▸ **What to work on**:
a - Output the passage of the Mary Willis account between "ON OUR way there, Ellen" and "a dust storm.", inclusive.
b - For each statement below, say yes or no to whether the Mary Willis account agrees with it, and quote the deciding words from the account. (i) The preaching assignment was received in 1932. (ii) Wiluna lies about 600 miles southwest of Perth. (iii) The arrival at Wiluna took place during a dust storm.

▸ **Reading passage**:
Sustained by the God Who Cannot Lie
As TOLD BY MARY WILLIS
The effects of the world depression had reached the outback of Western Australia by 1932. That year, when I was only 19, Ellen Davies and I received a preaching assignment that covered about 40,000 square miles [100,000 sq km]. Our starting point was to be the small town of Wiluna, some 600 miles [950 km] northeast of our home in Perth, the capital of Western Australia.
ON OUR way there, Ellen and I found ourselves sharing the caboose of a train with a friendly railway guard. As the train stopped at each siding along the track, the guard kindly told us how long our stay would be. This gave us opportunity to get off and witness to people living in those isolated railway settlements. We eventually arrived at the mining town of Wiluna in the middle of a dust storm.

▸ **Collection entries**:

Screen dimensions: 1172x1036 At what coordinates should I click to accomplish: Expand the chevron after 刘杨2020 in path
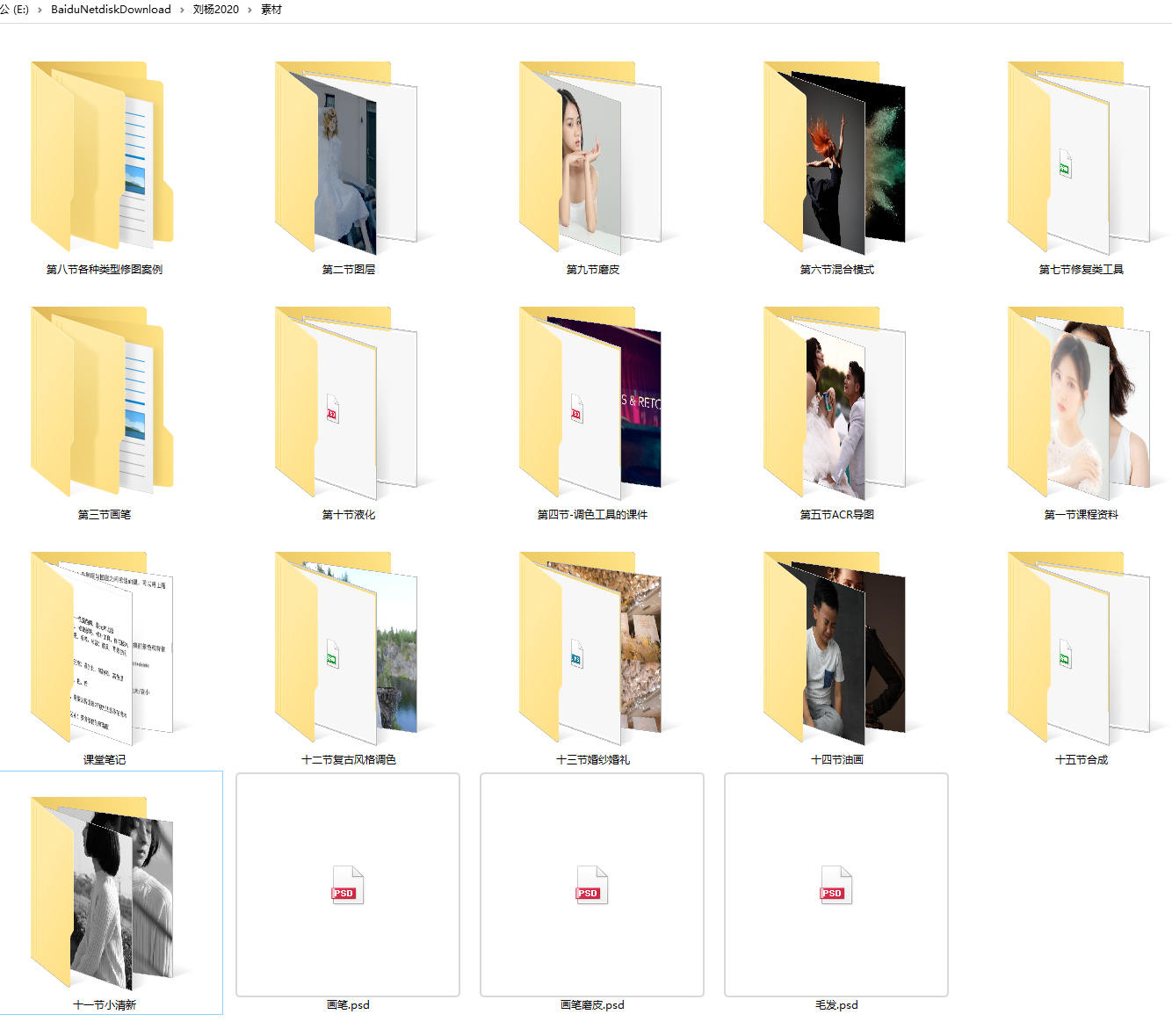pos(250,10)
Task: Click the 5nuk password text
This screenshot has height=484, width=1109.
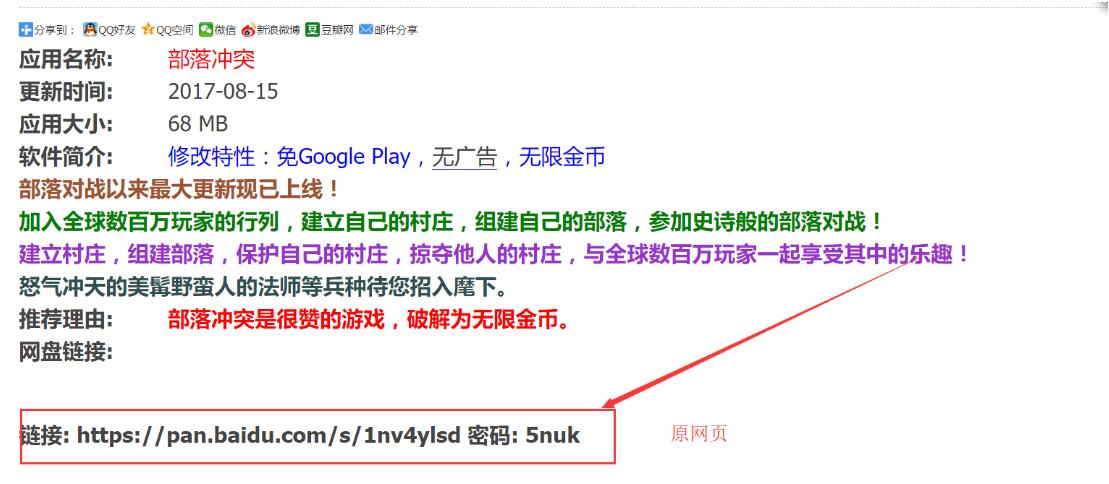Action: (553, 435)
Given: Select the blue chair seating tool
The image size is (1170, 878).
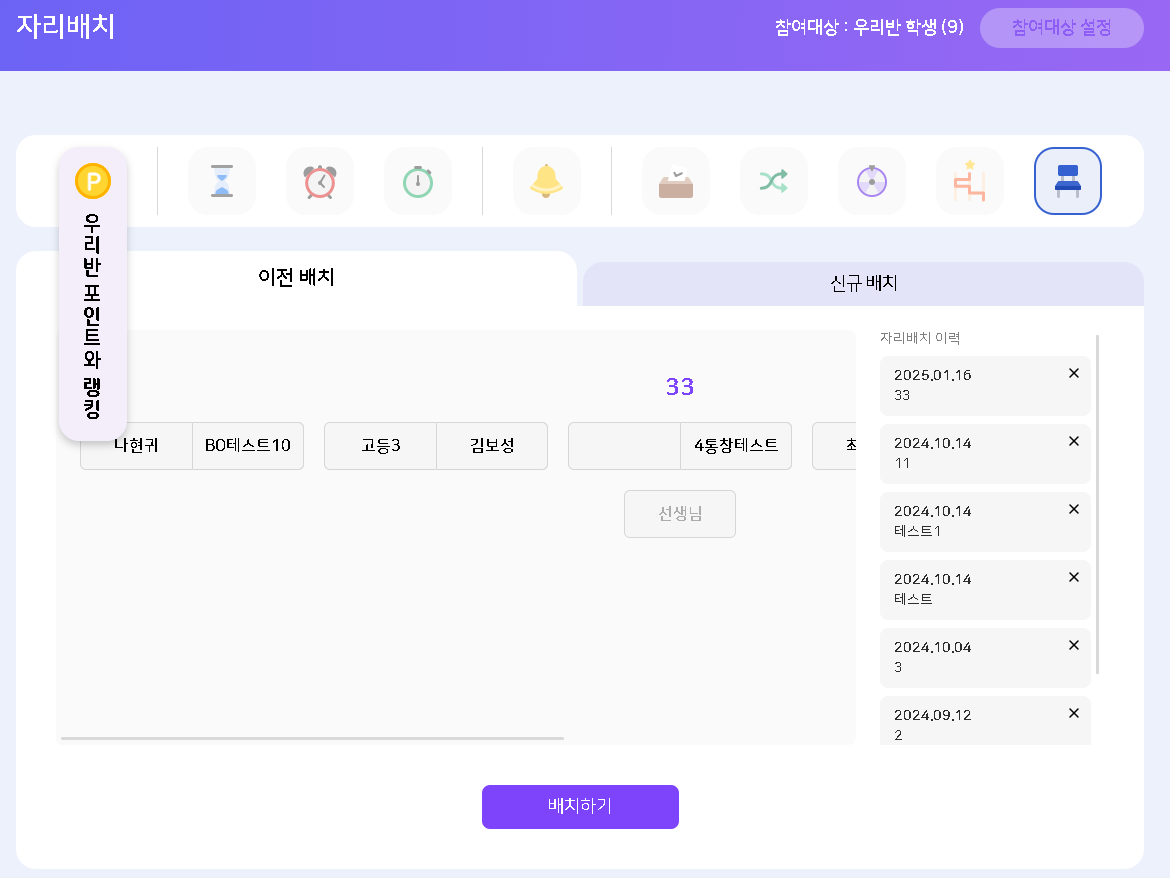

▸ **Outputs by task**:
a -
ON OUR way there, Ellen and I found ourselves sharing the caboose of a train with a friendly railway guard. As the train stopped at each siding along the track, the guard kindly told us how long our stay would be. This gave us opportunity to get off and witness to people living in those isolated railway settlements. We eventually arrived at the mining town of Wiluna in the middle of a dust storm.

b -
(i) Yes: "That year, when I was only 19, Ellen Davies and I received a preaching assignment"
(ii) No: "some 600 miles [950 km] northeast of our home in Perth"
(iii) Yes: "We eventually arrived at the mining town of Wiluna in the middle of a dust storm."